**Description of the task:** What is the number of lines in the data below that contain "computer"? Reply with the number only.

(Entries taken from a collection)
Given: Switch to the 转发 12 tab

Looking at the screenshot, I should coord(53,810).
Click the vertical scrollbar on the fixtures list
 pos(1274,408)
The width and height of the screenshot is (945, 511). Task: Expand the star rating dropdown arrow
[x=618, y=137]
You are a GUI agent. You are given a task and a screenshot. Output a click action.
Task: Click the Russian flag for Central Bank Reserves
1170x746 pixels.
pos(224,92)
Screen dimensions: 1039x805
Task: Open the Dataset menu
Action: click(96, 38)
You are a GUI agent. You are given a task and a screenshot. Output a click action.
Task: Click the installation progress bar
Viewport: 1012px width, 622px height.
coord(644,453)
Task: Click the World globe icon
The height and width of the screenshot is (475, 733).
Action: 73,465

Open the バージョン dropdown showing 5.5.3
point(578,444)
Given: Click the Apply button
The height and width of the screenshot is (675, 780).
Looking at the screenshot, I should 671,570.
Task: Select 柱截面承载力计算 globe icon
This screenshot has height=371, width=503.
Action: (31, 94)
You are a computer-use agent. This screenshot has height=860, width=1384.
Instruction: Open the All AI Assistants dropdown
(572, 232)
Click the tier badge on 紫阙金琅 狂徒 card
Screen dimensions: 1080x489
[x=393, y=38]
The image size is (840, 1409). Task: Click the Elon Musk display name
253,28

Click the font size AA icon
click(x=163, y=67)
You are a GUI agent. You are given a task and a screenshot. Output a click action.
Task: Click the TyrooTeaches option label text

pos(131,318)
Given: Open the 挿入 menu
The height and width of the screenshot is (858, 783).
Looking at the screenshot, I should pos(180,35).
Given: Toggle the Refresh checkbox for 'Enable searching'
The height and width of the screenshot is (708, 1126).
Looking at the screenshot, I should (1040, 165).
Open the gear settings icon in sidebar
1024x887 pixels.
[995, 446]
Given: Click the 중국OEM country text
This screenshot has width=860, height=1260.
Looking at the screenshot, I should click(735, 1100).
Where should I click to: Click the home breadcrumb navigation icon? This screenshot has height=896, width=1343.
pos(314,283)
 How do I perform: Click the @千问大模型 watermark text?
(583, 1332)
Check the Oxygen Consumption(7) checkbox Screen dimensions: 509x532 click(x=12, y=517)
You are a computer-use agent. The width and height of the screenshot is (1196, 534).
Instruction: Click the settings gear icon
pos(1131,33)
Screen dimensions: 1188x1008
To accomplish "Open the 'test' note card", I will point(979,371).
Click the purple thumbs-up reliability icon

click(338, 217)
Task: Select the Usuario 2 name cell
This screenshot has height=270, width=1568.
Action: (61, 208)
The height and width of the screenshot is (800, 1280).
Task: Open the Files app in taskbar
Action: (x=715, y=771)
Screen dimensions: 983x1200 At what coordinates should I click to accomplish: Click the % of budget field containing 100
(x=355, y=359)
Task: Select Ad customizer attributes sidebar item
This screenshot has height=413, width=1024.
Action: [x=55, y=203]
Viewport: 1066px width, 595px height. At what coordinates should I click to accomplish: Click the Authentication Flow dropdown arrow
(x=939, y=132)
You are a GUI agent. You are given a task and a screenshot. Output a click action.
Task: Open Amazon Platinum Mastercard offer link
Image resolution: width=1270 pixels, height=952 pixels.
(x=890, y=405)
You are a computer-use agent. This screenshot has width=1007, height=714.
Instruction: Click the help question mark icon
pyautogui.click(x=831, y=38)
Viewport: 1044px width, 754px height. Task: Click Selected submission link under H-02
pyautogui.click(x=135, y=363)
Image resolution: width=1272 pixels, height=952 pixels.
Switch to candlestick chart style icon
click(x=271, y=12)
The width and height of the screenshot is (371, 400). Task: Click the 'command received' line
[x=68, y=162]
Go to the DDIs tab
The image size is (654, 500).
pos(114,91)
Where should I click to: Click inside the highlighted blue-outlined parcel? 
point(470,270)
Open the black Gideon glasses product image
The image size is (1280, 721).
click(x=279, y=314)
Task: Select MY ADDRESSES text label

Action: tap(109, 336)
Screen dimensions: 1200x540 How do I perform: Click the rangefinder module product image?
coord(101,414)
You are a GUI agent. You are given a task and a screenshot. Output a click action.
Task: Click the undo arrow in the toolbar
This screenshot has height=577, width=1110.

**Solution below:** 3